Ignore the specific example of counting characters, I was just quickly coming up with a situation where the instruction is at the end of the input. Here is a better example:
Input the full text of a novel, then ask for a minor detail (eg color of a car that is briefly mentioned in the middle of the book). Again a human can do this by flipping back to the relevant section but LLMs have no mechanism for this when using a sliding window attention scheme.
If the full input can fit in the context window then any LLM today would be able to extract the color of the car.
I agree, even just tokenization screws you here, I'm 95% sure. I.e. the raw input isn't letters but one of 100K integers that represent some set of letters.
That being said, probably a naive take, since we're seeing them do so much. & I bet we could get it to count correctly with at least some short input, and given infinite runs, probably trivial. (I.e. for N characters, split into N inputs, for each one "say true if it is an M, false otherwise,)
I understand that, which is why I said "Ignore LLM issues with character counting for this example". It was a quick example, please see my other comment with a better example.

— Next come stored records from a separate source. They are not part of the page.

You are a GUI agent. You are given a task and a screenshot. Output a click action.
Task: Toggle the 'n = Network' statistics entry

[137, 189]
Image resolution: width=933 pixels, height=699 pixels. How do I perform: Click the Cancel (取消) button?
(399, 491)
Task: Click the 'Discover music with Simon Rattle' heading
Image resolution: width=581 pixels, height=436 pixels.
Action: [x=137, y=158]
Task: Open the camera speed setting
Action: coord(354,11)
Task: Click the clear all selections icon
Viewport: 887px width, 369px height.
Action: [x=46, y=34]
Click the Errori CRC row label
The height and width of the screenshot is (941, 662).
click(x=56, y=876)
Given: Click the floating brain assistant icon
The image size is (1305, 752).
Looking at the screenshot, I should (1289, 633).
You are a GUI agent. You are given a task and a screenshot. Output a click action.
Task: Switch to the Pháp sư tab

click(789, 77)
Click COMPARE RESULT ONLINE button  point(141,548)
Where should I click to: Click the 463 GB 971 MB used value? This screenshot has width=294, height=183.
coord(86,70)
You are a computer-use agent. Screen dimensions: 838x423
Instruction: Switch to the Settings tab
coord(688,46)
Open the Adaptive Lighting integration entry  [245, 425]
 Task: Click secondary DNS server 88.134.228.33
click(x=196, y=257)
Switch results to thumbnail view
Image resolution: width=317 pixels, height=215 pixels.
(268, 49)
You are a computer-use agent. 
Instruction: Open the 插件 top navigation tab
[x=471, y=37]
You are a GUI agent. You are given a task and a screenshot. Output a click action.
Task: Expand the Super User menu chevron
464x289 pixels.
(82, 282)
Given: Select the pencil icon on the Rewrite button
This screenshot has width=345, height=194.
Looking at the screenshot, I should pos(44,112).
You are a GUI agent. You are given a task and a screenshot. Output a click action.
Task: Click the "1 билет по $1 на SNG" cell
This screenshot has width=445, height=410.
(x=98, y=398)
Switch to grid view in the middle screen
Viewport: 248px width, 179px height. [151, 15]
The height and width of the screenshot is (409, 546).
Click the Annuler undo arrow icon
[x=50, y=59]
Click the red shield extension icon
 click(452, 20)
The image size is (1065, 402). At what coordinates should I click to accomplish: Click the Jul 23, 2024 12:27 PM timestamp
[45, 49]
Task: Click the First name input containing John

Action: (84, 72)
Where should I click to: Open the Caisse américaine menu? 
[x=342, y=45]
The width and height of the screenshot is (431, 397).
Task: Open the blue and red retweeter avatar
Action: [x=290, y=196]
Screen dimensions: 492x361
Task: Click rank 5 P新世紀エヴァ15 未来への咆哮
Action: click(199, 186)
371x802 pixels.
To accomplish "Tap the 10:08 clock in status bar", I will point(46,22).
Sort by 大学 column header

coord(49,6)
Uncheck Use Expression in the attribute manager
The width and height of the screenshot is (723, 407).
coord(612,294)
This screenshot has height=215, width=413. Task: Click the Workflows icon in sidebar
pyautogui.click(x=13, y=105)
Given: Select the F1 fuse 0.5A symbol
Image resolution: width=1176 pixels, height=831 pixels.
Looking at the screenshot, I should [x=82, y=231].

I see, active listening + relating it to my knowledge on my end, lmk if I compressed too much:
you're curious if there's noticably worse performance if the Q is at the end of content rather than before
No, there's a good paper on this somewhere with the Claude 100K, tldr it's sort of bow-shaped, beginning and end had equally high rates but middle would suffer
No, what I am specifically asking about is these sliding window attention techniques. As far as I understand it Claude 100K actually uses a 100k context window, and not a sliding window.